Carroll Yesteryears

28 January 2007

Carroll Skated Through 1880s

By Mary Ann Ashcraft

Carroll Countians were not discussing “global warming” during the 1880s when local newspapers covered stories about winter activities.  The following poem and article appeared under the headline of “Merry Skaters” in the Democratic Advocate of January 6, 1883:

 

Over the frozen lake the merry skaters glide,

While arm in arm, securely, side by side,

Gay belles and gallant beaux the sport enjoy,

Quaffing to fullness bliss without alloy.

Health paints each cheek, joy beams in every eye,

The frolic moments pass unheeded by.

The hours, with winged feet, pursue their flight

From morn till noon, from noon till coming night,

Till, weary with their sport, the skaters feel

‘Tis time to doff their sharp-resounding steel.

Now homeward hie the merry laughing throng,

And through the evening hours their joys prolong,

By telling o’er the hap’nings of the day,

And thus the halcyon moments glide away.

 

More than a hundred citizens of Westminster went skating on New Year’s Day, at “Silver Lake” (Winters’ Dam) Cranberry Station, and a majority of them went by the 1:33 train in the afternoon.  Upon inquiry at the ticket office it was learned that the “round trip” was ten cents [they had to walk back.]
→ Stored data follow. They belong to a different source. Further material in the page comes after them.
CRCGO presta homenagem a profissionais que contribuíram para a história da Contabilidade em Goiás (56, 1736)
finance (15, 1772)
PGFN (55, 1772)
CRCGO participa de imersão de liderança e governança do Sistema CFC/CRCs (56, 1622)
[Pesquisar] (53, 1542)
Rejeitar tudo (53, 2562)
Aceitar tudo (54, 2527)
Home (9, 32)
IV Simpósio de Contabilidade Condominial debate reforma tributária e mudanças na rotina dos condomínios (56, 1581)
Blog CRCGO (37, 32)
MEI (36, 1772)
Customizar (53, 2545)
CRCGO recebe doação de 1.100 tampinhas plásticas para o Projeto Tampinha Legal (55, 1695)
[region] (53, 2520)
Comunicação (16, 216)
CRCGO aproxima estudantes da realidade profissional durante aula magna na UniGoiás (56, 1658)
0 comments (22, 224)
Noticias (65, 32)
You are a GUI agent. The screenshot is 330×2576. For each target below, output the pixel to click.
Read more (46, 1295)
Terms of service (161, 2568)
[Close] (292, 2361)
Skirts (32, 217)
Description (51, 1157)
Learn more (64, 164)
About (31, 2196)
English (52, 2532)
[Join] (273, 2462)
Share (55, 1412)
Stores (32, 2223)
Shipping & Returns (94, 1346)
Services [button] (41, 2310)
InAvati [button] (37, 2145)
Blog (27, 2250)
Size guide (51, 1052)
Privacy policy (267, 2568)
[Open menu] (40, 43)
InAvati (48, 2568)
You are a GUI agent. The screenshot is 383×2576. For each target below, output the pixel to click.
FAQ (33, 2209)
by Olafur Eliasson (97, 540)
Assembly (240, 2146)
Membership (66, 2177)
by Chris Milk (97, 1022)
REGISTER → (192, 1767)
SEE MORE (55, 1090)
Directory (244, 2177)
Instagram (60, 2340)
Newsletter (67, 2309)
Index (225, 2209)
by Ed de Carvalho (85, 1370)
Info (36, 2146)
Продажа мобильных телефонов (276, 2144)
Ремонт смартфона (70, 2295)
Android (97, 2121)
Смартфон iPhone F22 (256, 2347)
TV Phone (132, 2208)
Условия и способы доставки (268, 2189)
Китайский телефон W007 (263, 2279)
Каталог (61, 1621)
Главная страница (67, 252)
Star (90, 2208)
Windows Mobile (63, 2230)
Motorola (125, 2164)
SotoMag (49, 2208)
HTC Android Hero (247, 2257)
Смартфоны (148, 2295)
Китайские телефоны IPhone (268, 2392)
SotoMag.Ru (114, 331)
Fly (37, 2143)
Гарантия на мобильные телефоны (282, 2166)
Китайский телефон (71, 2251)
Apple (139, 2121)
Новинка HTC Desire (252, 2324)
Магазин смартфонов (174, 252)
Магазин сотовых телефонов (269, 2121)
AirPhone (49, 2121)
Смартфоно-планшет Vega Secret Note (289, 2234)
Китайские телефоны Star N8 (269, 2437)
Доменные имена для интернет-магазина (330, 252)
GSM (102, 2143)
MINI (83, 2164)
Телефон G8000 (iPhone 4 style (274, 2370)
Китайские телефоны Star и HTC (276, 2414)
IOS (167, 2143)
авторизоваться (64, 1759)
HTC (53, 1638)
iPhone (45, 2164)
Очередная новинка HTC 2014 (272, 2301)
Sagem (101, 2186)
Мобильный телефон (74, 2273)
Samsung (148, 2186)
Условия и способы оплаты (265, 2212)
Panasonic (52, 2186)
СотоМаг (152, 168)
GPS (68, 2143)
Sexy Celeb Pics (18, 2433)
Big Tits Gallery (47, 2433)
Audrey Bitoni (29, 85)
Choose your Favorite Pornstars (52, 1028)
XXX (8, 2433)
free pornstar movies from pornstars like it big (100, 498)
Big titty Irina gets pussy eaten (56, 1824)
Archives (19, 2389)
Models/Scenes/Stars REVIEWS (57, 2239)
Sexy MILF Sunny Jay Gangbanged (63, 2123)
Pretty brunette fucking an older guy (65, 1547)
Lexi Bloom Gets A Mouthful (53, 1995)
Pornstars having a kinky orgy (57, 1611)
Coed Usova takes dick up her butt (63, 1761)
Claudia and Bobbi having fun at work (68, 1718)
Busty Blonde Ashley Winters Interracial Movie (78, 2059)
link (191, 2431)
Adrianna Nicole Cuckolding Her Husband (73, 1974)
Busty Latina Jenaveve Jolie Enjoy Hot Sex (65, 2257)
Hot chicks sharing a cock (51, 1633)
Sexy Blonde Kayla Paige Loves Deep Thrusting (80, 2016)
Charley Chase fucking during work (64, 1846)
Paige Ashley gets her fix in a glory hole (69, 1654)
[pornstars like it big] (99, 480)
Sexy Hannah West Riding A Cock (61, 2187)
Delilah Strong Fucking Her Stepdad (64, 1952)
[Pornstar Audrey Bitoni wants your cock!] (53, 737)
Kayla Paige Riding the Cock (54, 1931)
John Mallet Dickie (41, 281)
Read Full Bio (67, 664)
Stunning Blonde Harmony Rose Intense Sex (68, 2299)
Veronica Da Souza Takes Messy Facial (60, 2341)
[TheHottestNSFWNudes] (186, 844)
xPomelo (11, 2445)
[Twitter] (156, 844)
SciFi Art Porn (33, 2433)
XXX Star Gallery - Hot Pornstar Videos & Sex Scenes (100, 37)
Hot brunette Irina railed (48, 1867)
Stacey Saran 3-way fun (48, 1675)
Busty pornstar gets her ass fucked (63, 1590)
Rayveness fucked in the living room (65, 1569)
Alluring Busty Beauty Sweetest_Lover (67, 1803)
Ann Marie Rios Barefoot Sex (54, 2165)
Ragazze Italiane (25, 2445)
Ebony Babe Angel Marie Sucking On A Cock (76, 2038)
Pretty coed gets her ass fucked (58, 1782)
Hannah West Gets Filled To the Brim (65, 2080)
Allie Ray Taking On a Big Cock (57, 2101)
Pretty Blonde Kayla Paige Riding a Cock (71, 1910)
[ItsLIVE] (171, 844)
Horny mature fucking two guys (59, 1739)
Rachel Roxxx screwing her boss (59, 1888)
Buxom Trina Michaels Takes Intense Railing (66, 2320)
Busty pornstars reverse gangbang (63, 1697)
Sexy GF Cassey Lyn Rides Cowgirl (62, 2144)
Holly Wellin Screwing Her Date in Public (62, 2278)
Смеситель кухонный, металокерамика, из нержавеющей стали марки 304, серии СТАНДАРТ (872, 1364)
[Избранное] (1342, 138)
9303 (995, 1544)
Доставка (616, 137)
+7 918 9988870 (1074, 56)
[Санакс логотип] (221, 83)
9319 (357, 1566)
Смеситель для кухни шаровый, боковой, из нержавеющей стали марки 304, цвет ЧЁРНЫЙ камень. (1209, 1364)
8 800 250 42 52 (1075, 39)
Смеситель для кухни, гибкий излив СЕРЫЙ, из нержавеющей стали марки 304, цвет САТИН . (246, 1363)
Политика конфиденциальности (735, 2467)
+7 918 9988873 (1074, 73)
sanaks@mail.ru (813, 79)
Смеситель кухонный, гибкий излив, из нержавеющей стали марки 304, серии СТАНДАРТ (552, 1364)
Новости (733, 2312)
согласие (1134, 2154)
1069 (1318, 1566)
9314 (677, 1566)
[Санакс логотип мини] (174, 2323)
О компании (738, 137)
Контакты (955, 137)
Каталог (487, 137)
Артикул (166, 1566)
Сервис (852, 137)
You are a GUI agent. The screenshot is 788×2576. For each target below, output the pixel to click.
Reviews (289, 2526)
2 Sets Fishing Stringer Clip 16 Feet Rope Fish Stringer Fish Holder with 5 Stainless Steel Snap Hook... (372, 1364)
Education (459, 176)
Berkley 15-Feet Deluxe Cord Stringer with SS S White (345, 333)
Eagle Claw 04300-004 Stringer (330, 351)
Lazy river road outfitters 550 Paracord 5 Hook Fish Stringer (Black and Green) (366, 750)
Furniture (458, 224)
When the train pulled up to the station and the crowd boarded the train, the conductor looked like a May morning, thinking he had a bonanza in the way of travelers.  He called out “tickets” and went through the forward car, and every ticket bore on it “Westminster to Cranberry.”  This did not disturb him much, as the ladies’ car was full, also, and he stepped lightly in the door and with a smile “child-like and bland” again called out “tickets.”  He had not proceeded far before his physiognomy changed, as every ticket read “Westminster to Cranberry,” and by the time he had gotten to the rear of the car his smiles had given place to an expression similar to that produced by eating cranberries cooked without sugar.

Cranberry was reached by the time the merry party had gotten fairly seated, and a rush was made for the lake.  Soon the sound of steel over the ice was heard, mingled with laughter and screams, as the ice occasionally flew up and hit some one.  The sport was heartily enjoyed by the whole company, old and young, ladies and gentlemen, and no accidents, beyond an occasional “change of base” from a perpendicular to a horizontal, occurred.  In the falling line, a Westminster broker took the cake, for he was down every few minutes, though he often lay down to take a draught of the dam water, the exercise exciting thirst.

Among the sports was a game of “prisoners’ base,” by the younger skaters, and some lively skeeting was done, the racers sometimes running ashore in the mud in their efforts at escape or capture.  The ice was six or eight inches thick, the skating rather good, and in addition to the large number on the ice, the shores of the lake were lined with spectators, who surveyed the enlivening scene with scarcely less enjoyment than the skaters themselves.

On another occasion, the Democratic Advocate’s Tyrone correspondent reported:

The long wished for snow has made its appearance, and at this writing there is excellent sleighing.  Every one who is able to get a sleigh and horse and a few bells are out enjoying themselves.  Sitting at our window writing, not less than fifteen sleighs passed in less than an hour.

The Advocate’s Sam’s Creek correspondent, however, must have been somewhat sympathetic to the horses who pulled those merry sleighing parties when he or she wrote after the snow melted:

Sleighing is a thing of the past.  If it had continued one week longer a horse convention would have been held, as all the preliminaries had been arranged. Old “Duck” and the “little bay” down the valley had already laid complaints.

While sleighing may have been lots of fun for those inside the sleighs, the horses pulling them at high speeds over slippery roads probably felt quite differently than their owners!

 

Mary Ann Ashcraft is a volunteer in the Historical Society of Carroll County library.

Photo caption:  Sleighs parked in front of the Carroll County Courthouse in Westminster, 1897.  From the collection of the Historical Society of Carroll County.